Derelict Limerick Walking Tour this Saturday
A free walking tour of different vacant and derelict properties in Limerick is being organised for this Saturday to highlight what the organisers say is a “serious blight on the Limerick landscape” and to push for more to be done to bring the properties back into use as public housing and community facilities.
The walking tour is being organised as part of a National Day of Action on Dereliction organised by the National Homeless & Housing Coalition. The event is supported by a broad array of local housing charities, campaigners, community groups, trade unions and left-wing political parties.
Speaking about the protest Ruairi Fahy of the Community Action Tenants Union said:
"For-profit delivery of housing is suffocating people in private rental accommodation and on housing waiting lists. Government grants and tax breaks, created to encourage renovation of derelict properties, rely on handing money to people sitting on empty properties without any guarantee that they will deliver affordable homes.

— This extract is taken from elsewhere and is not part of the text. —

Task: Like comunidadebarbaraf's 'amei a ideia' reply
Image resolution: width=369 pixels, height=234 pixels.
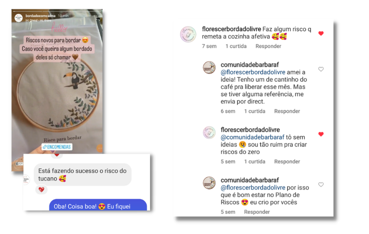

"If we want to see more vibrant and active communities we need to stop relying on private investment decisions for the delivery of housing. Instead, the building of new homes and the renovation of vacant and derelict properties should be led by public funding with a democratic mandate to ensure that the primary goal is meeting people's housing needs, not the generation of profit for a small few."
The walking tour will gather at 1pm in Arthurs Quay Park on Saturday, February 26th and will include stops at key vacant and derelict sites around the city. At each stop, a different speaker will give a short talk dealing with topics such as the history of the different sites, their possible uses, and policy solutions to tackle the problem of vacancy.
Anna Blair who has been running a social media campaign highlighting vacant properties in Limerick added:
"Vacancy/Dereliction is a product of systems that prioritise capital gain over spatial agency. The right to private property is asserted over the right to a home, community, and culture. The extreme scale of dereliction in Ireland shows that buildings are esteemed for their capital value over their use-value.
"In the midst of a housing crisis, vast amounts of people need homes. A significant amount of the buildings we need already exist but immaterial boundaries are keeping us locked out. To dismantle those boundaries, we need amendments to the constitution, the implementation of vacancy taxes, and new legislation to control the costs of securing stable housing (including caps on how much buildings can sell for). Radical change is needed to subvert the state we are now in, which among the issues outlined, causes environmental, social, and economic concern."
The list of those supporting the event includes: Novas, SIPTU Limerick, Doras Luimni, Feile na Greine, Derelict Limerick, Community Action Tenants Union as well as a broad list of local politicians including Maurice Quinlivan TD, Cllr. Elisa O’Donovan, Cian Prendiville and Anne Cronin.